Both Colton and Howat also note that Dominion and APCO already have significant allowance for unpaid and un-collectable bills baked in their base rates. If those assumed bad debts are suddenly covered with new PIPP cash, that’s a nice bonus for the utilities. As Colton wrote, it would constitute “a double recovery of those embedded lost revenues.” What, another double dip? Have they no shame?
Finally, Colton addresses the interaction of PIPP with at least one of the existing benefit programs that already helps low-income families pay for heating and cooling, the Low Income Home Energy Assistance Program.

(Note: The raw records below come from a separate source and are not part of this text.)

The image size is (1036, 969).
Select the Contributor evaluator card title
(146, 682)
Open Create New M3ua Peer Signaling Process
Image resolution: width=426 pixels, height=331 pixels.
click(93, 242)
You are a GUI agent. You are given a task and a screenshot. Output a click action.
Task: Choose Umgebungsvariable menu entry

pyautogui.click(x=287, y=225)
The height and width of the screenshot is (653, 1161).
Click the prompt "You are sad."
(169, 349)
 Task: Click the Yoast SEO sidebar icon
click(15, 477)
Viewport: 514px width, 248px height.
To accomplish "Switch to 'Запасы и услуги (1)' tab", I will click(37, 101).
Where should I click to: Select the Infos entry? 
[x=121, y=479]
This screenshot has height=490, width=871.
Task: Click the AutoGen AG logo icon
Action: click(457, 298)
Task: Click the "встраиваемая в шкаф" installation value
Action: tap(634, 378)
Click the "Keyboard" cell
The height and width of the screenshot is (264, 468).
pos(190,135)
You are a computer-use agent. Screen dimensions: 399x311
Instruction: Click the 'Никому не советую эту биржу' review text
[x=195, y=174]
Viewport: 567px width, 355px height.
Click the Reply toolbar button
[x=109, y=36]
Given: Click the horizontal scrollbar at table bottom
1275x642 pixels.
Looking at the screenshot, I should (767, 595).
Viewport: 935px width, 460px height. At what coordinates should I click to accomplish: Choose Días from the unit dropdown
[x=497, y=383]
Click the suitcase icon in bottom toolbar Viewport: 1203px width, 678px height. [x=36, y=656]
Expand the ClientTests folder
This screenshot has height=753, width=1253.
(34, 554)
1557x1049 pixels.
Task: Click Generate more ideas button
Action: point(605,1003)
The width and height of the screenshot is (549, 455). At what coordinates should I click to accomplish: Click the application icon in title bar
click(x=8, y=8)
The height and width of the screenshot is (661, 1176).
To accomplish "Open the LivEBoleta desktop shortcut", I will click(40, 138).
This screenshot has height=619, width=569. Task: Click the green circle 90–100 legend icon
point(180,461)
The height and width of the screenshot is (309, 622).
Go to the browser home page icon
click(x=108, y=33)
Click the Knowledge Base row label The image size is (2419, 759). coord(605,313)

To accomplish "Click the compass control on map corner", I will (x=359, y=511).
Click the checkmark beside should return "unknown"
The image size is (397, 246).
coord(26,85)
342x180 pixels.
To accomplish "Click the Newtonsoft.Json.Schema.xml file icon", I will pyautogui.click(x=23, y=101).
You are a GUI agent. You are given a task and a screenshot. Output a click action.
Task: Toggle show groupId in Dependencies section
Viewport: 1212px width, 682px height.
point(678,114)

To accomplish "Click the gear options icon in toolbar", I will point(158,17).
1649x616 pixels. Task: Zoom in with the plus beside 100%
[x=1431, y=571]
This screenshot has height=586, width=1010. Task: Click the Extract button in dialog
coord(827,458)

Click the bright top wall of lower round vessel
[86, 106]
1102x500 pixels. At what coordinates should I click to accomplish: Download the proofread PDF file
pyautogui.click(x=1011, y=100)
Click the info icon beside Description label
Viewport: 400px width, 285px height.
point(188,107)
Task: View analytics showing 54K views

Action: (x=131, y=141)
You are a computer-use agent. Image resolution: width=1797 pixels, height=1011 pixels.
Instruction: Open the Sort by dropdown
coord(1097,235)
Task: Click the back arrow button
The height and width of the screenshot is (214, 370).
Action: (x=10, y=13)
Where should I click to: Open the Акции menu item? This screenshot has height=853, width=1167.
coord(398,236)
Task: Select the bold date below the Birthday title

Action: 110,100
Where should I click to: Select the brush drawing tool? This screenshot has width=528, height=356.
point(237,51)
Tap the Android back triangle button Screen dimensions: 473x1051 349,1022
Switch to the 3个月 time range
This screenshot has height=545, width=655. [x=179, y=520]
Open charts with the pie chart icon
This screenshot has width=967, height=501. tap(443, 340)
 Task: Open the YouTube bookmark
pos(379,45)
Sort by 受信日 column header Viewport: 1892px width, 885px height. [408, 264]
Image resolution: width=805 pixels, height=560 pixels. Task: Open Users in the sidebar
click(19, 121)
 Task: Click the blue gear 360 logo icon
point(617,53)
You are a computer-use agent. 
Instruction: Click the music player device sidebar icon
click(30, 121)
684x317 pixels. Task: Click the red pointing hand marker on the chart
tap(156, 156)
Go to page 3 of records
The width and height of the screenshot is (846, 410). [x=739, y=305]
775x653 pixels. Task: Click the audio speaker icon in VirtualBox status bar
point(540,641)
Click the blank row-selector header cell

It appears those benefits will be in addition to any benefit from PIPP and cannot be counted as income to the recipients. They can be used to help with the portion of the bill not covered by PIPP.
The biggest unknown is the General Assembly itself. This program was one small part of the massive Virginia Clean Energy (We Don’t Actually Need) Act. There was very little discussion. None of the legislators really understood what they were voting on and the result is a bit of a mess. Expect changes.
If rejected by the SCC, Colton and Howat’s ideas will become 2021 bills. The large electricity customers are likely to push for a change in the flat fee, which would shift more cost to residential users. All customers may figure out what it means to them that 400,000 Dominion households eligible for PIPP – that is everyone on various forms of public assistance – will be protected from the coming wave of higher costs related to offshore wind and solar generation.